WRITTEN TASK:
Duplicate the items word for word, starting with the line that contains "Switch to the Advanced" and continuing through the final line of the items.

(Lines of data)
= = = = = = =
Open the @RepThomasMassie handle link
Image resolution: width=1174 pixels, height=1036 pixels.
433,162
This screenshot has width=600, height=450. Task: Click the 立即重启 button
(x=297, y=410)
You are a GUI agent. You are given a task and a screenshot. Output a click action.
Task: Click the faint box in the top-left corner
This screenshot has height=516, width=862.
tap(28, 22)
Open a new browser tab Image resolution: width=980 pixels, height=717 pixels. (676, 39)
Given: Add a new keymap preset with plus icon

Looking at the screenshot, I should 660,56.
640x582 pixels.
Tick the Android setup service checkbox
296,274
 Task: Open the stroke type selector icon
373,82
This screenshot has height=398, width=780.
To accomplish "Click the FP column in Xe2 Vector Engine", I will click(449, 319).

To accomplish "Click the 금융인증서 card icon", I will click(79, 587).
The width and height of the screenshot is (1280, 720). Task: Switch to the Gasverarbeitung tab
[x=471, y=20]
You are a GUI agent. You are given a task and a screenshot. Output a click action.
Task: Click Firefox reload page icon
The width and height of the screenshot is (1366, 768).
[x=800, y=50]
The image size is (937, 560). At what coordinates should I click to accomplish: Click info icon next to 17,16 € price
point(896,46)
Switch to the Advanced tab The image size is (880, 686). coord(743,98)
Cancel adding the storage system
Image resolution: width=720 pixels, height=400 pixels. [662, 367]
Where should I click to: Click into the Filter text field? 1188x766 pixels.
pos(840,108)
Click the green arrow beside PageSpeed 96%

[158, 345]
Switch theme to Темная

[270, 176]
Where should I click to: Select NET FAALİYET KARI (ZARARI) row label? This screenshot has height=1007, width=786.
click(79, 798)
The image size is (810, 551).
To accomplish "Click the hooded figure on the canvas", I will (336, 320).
= = = = = = =
ANSWER TO THE PROBLEM:
Switch to the Advanced tab The image size is (880, 686). coord(743,98)
Cancel adding the storage system
Image resolution: width=720 pixels, height=400 pixels. [662, 367]
Where should I click to: Click into the Filter text field? 1188x766 pixels.
pos(840,108)
Click the green arrow beside PageSpeed 96%

[158, 345]
Switch theme to Темная

[270, 176]
Where should I click to: Select NET FAALİYET KARI (ZARARI) row label? This screenshot has height=1007, width=786.
click(79, 798)
The image size is (810, 551).
To accomplish "Click the hooded figure on the canvas", I will (336, 320).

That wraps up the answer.